◆ РАБОЧЕЕ ЗАДАНИЕ 1: Продублируйте без изменений фрагмент текста о спектакле: начните с места, где стоят слова «Мы все стремимся», и остановитесь после слов «у её ребёнка.».
◆ РАБОЧЕЕ ЗАДАНИЕ 2: Продолжите текст о спектакле, начав сразу после его последнего предложения.

◆ УЧЕБНЫЙ ТЕКСТ:
++++
Мы все стремимся стать взрослыми, совершать самостоятельные поступки, хотим поскорее выпорхнуть из под родительского крыла, чтобы не давила на нас чужая воля. Но думая о себе, зачастую не предполагаем о том, как это аукнется в сердце наших родителей, какую боль испытывают от этого наши мамы. Вот и Аграфена, сын которой убежал из родного дома, подрядившись на иностранный корабль, продолжает ждать и верить. Неиссякаемое терпение. Так только матери могут – ждать, когда, казалось бы, уже нечего ждать, и ВЕРИТЬ, когда уже все верить перестали. Только мама может ждать всю жизнь и помнить – где находятся родинки у её ребёнка.

Признаться, сложный спектакль, в котором сконцентрировалось столько боли и радости, отчаянья и надежды. С одной стороны, всё просто, такой крестьянский театр по стилю – что нашлось в сарае, то и пригодилось – щётки, ложки, предметы бытовые, не театральные, весло, сеть, старый бочонок. Но как только актриса берёт эти предметы в руки, они становятся живыми, а вы забываете о том, что это ложки-щётки. Они начинают жить! Вот она, сила мастерства. Спектакль, надо сказать, не из разряда развлекательных, но актриса работает, держа на контроле зал, стараясь каждого зацепить, добиться, чтобы все глаза смотрели на неё, вернее на её действо. Она накрывает весь зал своей энергетикой, стараясь достучаться до каждого сердца. Она так тонко чувствует настроение зала, что порой кажется, она идёт у него на поводу, но это только кажется, потому что через несколько минут в зале наступает такая пронзительная тишина, а школьники, которые только что баловались и перебрасывались репликами, сидят в напряжённой тишине, слушая и сочувствуя Аграфене.
++++
◆ ФРАГМЕНТЫ ДАННЫХ:
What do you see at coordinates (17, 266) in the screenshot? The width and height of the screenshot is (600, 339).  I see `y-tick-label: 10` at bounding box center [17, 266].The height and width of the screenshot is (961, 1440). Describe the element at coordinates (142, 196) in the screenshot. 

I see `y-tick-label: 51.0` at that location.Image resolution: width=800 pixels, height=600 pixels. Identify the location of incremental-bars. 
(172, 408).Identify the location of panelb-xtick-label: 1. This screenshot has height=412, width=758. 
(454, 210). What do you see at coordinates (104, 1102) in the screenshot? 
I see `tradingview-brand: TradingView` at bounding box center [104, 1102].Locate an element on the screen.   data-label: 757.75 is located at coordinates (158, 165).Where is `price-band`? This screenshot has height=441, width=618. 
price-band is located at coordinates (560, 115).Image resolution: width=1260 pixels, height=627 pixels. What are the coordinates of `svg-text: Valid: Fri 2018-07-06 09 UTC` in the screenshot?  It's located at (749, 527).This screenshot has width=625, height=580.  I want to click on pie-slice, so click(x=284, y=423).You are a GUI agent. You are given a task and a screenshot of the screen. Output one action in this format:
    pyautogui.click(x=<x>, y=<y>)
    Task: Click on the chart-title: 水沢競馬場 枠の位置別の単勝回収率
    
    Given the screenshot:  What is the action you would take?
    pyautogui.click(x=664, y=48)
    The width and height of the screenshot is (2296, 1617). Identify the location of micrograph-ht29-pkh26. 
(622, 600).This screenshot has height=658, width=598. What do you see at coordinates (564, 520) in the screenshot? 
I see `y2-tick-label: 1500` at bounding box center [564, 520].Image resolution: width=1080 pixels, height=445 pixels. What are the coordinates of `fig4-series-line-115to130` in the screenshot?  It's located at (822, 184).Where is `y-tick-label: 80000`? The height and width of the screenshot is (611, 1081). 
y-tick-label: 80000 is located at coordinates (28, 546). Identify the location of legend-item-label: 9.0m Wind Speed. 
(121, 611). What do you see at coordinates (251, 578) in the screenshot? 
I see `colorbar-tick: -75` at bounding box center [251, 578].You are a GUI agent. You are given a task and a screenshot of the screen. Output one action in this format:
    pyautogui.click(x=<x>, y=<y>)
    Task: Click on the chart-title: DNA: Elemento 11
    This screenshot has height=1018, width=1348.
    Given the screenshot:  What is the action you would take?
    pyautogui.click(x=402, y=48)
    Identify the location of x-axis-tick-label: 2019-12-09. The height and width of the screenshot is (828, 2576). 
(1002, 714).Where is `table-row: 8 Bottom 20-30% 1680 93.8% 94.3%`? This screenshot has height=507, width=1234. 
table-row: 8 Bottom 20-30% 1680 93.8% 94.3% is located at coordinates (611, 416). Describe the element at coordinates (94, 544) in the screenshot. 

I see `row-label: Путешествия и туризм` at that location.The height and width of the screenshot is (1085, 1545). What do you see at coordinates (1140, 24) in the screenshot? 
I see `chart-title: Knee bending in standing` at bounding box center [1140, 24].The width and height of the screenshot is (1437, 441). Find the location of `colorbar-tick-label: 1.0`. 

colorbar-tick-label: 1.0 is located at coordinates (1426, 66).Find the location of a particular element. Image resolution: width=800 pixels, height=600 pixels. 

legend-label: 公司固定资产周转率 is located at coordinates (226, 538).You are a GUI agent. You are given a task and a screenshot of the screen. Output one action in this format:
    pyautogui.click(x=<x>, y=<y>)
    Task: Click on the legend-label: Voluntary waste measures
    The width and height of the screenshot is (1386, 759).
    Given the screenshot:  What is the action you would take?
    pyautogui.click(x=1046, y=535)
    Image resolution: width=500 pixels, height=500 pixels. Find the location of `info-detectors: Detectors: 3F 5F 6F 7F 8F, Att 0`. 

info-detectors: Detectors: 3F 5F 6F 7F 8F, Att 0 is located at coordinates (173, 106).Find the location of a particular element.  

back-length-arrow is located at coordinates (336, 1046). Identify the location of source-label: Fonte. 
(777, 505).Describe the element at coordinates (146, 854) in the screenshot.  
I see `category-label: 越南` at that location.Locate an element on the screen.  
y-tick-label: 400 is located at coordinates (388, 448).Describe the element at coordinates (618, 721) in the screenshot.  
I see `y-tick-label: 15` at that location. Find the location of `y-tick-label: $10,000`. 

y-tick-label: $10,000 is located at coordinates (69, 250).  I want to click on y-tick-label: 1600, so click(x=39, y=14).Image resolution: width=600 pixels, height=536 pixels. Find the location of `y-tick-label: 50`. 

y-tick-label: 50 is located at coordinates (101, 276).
++++
◆ ОТВЕТ К УПРАЖНЕНИЮ 1:
Мы все стремимся стать взрослыми, совершать самостоятельные поступки, хотим поскорее выпорхнуть из под родительского крыла, чтобы не давила на нас чужая воля. Но думая о себе, зачастую не предполагаем о том, как это аукнется в сердце наших родителей, какую боль испытывают от этого наши мамы. Вот и Аграфена, сын которой убежал из родного дома, подрядившись на иностранный корабль, продолжает ждать и верить. Неиссякаемое терпение. Так только матери могут – ждать, когда, казалось бы, уже нечего ждать, и ВЕРИТЬ, когда уже все верить перестали. Только мама может ждать всю жизнь и помнить – где находятся родинки у её ребёнка.

◆ ОТВЕТ К УПРАЖНЕНИЮ 2:
Окающий говорок, деревянные архангельские птицы, фольклорные песни, исполняемые актрисой, её лукавый взгляд на зрителя – всё это создаёт доверительную атмосферу, при которой невозможно сфальшивить. История, которую рассказывает актриса, в общем-то, со счастливым концом, только путь к этому счастливому финалу длиной в 23 года зрители проживают вместе с актрисой, в напряжении ожидая: узнает или нет Аграфена сына? Признается или нет матери Иван в том, что он – её сын?

Но материнская любовь оказывается мудрее и сильнее всех препятствий, и в конце вся большая семья (ведь у Ивана уже трое сыновей) счастливо воссоединяется.

Спектакль этот художник посвятил своей маме, а режиссёр задумал его как спектакль, который нужно смотреть вместе с мамой. И, действительно, спектакль, игра актрисы так мощно воздействуют не только на эмоции, но проникают в душу, щемящей тоской отзываясь в сердцах и рождая желание прислониться к маме, обнять её, сказать ей несколько тёплых слов, сделать для неё что-то хорошее, чтобы и она ощутила нежность от любви своего чада. А потому медлить с этим желанием нельзя, мама должна быть рядом во время просмотра, понять и почувствовать порыв и устремление детской души, пока не расплескался этот поток нежности, не сошёл на нет.

Думаю, что и ребёнку во время этого спектакля хочется почувствовать тепло маминой руки, убедиться, что более верного и надёжного друга, чем мама, у него нет. Ведь не зря в книге отзывов после этого спектакля какая-то Катя написала: «Я свою маму никогда не брошу…»

А вот ещё один отзыв «Случайного зрителя Андрея Чернышева», опубликованный в газете «Курган и курганцы» 4 декабря 1997 года. Он настолько эмоционален, что я приведу его весь.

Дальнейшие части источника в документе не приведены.